Против этого трудно было что-либо возразить; для перегруженного обязанностями человека, у которого к тому же порой побаливала почка, это был вполне приличный ответ, и Боголюбу ничего не осталось, как замолчать. В действительности же управляющий не хотел слышать об Иосифе и притворялся, что забыл о нем, не только перед другими, но и перед самим собой потому, что стыдился весьма странных мыслей и впечатлений, возникших у него, человека рассудительного, при первом взгляде на этого юношу, которого он тогда наполовину принял за бога, за властителя белой обезьяны. Стыдясь этих своих впечатлений он не хотел, чтобы ему напоминали о них или побуждали к действиям, походившим в его собственных глазах на какую-то уступку. Он отказался и посылать новокупленного раба на барщину, и заботиться о его использовании в доме, потому что вообще не желал думать о нем и с ним связываться. Чудак, он не замечал, он скрывал от самого себя, что своим невмешательством он как раз и отдавал дань первым своим впечатлениям. Оно шло от робости; оно, между нами говоря, шло от чувства, лежащего в основании мира, а следовательно, лежавшего и в основании души Монт-кау: от ожидания.
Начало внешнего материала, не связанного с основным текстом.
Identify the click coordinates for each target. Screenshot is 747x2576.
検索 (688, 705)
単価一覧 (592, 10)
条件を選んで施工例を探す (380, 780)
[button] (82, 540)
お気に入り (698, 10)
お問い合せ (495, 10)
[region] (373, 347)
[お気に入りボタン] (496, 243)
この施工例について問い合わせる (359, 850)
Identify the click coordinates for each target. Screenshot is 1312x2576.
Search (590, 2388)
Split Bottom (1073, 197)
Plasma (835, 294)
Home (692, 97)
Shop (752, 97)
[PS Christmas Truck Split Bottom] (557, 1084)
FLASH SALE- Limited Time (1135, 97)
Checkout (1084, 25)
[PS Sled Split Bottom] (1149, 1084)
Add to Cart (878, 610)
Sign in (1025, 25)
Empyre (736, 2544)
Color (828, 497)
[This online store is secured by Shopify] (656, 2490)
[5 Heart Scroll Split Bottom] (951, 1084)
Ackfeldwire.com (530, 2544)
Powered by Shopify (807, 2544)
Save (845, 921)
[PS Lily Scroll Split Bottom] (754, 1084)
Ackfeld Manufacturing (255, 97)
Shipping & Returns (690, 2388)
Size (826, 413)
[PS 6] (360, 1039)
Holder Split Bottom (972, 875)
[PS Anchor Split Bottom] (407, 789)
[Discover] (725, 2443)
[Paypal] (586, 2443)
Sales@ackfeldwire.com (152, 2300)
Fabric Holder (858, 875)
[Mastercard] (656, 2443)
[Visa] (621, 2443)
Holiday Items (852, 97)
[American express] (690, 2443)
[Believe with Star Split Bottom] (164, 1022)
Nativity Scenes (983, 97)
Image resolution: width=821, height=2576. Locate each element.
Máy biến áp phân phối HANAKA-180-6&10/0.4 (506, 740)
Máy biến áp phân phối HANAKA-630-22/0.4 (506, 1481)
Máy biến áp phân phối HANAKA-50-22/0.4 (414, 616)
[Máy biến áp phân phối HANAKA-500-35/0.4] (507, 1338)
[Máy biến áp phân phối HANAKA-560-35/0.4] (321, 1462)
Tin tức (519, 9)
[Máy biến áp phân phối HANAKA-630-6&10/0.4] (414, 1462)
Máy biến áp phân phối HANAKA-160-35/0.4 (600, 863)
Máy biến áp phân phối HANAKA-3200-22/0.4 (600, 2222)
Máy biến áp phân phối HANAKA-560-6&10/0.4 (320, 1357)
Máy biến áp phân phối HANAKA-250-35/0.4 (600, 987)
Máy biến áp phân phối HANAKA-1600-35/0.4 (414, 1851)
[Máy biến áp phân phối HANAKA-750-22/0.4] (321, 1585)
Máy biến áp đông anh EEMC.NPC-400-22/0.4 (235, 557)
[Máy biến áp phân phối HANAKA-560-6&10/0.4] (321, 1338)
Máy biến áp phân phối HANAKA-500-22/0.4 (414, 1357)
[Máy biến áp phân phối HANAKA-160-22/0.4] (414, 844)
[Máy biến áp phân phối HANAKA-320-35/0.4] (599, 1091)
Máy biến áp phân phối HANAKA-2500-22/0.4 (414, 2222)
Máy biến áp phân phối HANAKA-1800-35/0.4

Вот почему Иосиф, после того как его обкорнали и одели на египетский лад, еще несколько недель и даже месяцев слонялся без дела или, что то же самое, без определенного дела по усадьбе Пегепра, выполняя то там, то тут, сегодня одни, а завтра другие, но всегда случайные, мелкие и весьма нехитрые поручения, что, впрочем, не очень-то бросалось в глаза, ибо благодаря богатству этого благословенного дома бездельников и праздношатающихся здесь было хоть отбавляй. В известном смысле ему даже нравилось, что на него не обращают внимания, то есть преждевременно, еще без серьезного и почетного интереса к нему. Иосифу важно было не загубить свою карьеру в самом начале, не оказаться, например, приставленным к какому-нибудь из ремесел этого дома, рискуя, что его навеки замкнут в такой убогой деятельности. Он остерегался этого и умел сделаться невидимым в надлежащий момент. Он сиживал и болтал с привратниками на кирпичной скамье, пересыпая свой речь смешившими их азиатскими словечками. Но он избегал пекарни, где выпекали такие чудесные хлебцы, что его необыкновенные лепешки не шли с ними ни в какое сравнение, и старался не показываться ни у сапожников, изготовлявших сандалии, ни у клеильщиков папируса, ни у тех, что сплетали из луба пальм пестрые циновки, ни у столяров, ни у горшечников. Внутренний голос подсказывал ему, что, имея в виду будущее, не следует выступать среди них неумелым, неопытным новичком.
Зато ему раз-другой случалось составлять списки и счета в прачечной и хлебных амбарах, для чего его знания здешнего письма вскоре оказалось вполне достал точно. Внизу он скорописью прибавлял: «Писано молодым иноземным рабом Озарсифом для его великого господина Петепра — да пошлет ему Сокрытый долгую жизнь! — и для Монт-кау, который всему голова и весьма искусно исполняет свои обязанности — да осчастливит его Амун десятью тысячами лет жизни после его кончины! — в такой-то день третьего месяца времени года Ахет, то есть затопления». Столь отступнически приспособляя перед лицом бога свои благословения к местным нравам, он надеялся, что, снисходя к его положенью и понимая, как ему необходимо завоевать доверие, бог не взыщет с него за такой способ выражаться. Монт-кау раз-другой видел такие списки и подписи, но не сказал ни слова по этому поводу.
Хлеб Иосиф ел со слугами Потифара в людской и с ними же, слушая их болтовню, пил пиво. По части болтовни он вскоре сравнялся с ними и даже превзошел их, ибо способности у него были к словесному, а не к прикладному творчеству. Слушая, он перенимал у них ходкие обороты речи, чтобы на первых порах болтать с ними, а затем и приказывать им. Он научился говорить: «Чтоб царь так жил!» и «Клянусь великим Хнумом, владыкой Иабским!» Он научился говорить: «В меня вошла величайшая радость земли» и «Он находится в комнатах под комнатами», то есть в подвале, а о злом надсмотрщике: «Он уподобился верхнеегипетскому леопарду». Он привык, повествуя о чем-либо, выказывать по местному обычаю большое пристрастие к указательному местоимению и выражаться по такому способу; «И когда мы подошли к этой непобедимой крепости, этот добрый старик сказал этому начальнику: „Взгляни на это письмо!“ Когда же этот молодой начальник крепости взглянул на это письмо, он сказал: „Клянусь Амуном, эти чужеземцы пройдут“. И слушателям Иосифа это нравилось.